When I got pregnant with Connor, we didn't want to announce it to anyone until the second trimester, just in case. I appeared at work each day, feeling like I was recovering from an all night drinking binge, because that is the joy of morning sickness. My boss at the time, wore so much perfume that I could smell her when she walked in the building in the mornings. We had a 9am meeting and I don't know how she never saw me gagging from the perfume in the room.
Worse than the morning time were evenings. By 4pm, I would start feeling like I was going to vomit and Jorma and I would quickly leave work and I would drive home clutching a plastic grocery bag, "just in case". It sucked.
This time I kept bragging to everyone about how I don't feel sick at all, so then of course, I have to start feeling sick. It's not as bad as the last time, but that's why I'm been slack with my blogging. It's hard to really think about something good and funny to write about while you are eyeing the near by techo-mesh trashcan trying to figure out if it will hold vomit, just in case.

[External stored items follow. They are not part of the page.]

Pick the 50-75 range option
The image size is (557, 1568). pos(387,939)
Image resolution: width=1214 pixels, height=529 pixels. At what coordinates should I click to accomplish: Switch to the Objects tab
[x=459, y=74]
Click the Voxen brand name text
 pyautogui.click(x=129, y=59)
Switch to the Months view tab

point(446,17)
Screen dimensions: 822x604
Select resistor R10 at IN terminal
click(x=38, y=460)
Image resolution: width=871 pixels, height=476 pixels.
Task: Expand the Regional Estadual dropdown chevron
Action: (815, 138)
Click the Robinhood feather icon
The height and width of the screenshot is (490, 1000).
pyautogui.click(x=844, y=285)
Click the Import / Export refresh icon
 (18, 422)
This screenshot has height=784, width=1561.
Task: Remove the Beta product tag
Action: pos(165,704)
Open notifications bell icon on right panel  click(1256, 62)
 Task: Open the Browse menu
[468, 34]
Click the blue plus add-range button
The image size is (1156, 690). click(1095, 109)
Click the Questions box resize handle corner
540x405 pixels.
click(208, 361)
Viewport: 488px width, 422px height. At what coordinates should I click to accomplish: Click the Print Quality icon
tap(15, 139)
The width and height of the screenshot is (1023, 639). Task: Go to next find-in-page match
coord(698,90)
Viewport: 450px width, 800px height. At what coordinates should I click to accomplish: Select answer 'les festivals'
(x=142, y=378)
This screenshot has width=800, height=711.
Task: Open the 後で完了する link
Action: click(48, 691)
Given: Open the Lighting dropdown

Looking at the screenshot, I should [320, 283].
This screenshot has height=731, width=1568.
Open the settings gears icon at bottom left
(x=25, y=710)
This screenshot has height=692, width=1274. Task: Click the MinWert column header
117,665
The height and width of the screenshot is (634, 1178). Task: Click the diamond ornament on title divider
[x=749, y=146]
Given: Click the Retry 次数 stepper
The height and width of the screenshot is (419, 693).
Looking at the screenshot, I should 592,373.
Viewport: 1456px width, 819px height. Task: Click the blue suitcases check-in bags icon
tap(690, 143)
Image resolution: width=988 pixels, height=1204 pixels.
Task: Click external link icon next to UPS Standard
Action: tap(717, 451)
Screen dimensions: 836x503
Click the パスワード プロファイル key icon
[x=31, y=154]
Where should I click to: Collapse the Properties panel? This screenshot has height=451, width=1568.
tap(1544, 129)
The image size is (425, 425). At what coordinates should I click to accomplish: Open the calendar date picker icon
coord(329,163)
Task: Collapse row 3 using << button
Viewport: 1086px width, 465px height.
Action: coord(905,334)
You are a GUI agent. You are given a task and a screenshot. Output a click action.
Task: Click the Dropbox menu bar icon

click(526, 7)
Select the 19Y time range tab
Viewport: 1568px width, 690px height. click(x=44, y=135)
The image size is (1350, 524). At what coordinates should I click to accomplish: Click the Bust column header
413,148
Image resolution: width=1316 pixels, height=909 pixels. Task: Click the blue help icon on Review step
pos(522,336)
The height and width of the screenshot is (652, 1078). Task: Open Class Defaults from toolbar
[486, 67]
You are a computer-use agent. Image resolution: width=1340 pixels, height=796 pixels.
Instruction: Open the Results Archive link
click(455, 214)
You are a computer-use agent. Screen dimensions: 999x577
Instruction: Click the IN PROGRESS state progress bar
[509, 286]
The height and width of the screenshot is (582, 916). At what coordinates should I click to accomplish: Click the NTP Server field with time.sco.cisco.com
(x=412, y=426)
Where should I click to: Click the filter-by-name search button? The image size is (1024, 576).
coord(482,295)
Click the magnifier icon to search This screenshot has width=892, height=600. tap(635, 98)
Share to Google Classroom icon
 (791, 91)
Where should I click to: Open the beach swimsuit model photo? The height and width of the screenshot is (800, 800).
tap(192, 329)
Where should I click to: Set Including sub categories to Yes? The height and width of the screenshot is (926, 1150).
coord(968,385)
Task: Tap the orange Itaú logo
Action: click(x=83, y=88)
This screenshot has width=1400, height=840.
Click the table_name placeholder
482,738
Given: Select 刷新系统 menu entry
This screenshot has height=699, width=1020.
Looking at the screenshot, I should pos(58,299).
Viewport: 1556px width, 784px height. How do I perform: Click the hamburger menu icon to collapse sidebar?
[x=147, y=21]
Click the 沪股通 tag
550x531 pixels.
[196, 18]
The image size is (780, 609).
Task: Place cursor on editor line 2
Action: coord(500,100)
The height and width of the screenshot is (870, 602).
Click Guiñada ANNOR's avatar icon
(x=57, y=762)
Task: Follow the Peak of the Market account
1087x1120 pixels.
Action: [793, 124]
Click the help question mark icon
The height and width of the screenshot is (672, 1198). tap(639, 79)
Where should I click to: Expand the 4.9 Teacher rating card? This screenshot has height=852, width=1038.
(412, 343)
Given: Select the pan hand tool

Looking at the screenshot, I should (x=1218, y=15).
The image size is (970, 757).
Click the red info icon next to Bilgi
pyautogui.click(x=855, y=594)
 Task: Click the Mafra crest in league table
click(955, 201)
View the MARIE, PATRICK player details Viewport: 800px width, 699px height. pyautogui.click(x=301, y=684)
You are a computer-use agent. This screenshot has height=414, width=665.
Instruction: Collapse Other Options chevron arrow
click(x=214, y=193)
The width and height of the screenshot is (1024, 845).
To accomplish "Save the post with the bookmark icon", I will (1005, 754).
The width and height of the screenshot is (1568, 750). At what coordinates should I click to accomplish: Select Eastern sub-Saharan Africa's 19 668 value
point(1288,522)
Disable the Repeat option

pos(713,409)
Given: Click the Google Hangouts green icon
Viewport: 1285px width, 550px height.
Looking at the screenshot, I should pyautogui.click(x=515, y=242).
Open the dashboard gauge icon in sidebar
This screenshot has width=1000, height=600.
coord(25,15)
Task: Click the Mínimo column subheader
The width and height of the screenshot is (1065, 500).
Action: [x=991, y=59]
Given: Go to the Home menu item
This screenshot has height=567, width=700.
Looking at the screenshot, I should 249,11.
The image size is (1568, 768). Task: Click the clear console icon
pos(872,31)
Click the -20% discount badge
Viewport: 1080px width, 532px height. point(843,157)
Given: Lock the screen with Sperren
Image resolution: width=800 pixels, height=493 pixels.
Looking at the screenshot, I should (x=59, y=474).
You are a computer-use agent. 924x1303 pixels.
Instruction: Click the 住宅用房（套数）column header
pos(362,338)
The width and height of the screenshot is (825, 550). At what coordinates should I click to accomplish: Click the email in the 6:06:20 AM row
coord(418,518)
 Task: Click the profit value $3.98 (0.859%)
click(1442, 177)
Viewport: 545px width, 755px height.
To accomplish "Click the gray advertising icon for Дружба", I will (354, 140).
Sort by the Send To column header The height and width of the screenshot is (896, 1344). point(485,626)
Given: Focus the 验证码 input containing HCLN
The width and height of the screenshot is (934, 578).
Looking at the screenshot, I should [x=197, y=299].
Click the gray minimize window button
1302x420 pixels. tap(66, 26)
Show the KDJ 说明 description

At least this time I know that it's going to end. I remember with Connor, saying to Jorma, "How do women do this more than once? I can't believe that any woman could experience this and then want to have another kid." And here we are. I think last time was worse, because I was away from all of my family and friends, I was terrified of the labor and delivery and because my body had never had such a hormonal rush. This time afraid of how I'm going to handle two little ones.
The first time I was afraid of the labor and delivery. The second time I'm afraid of the end product.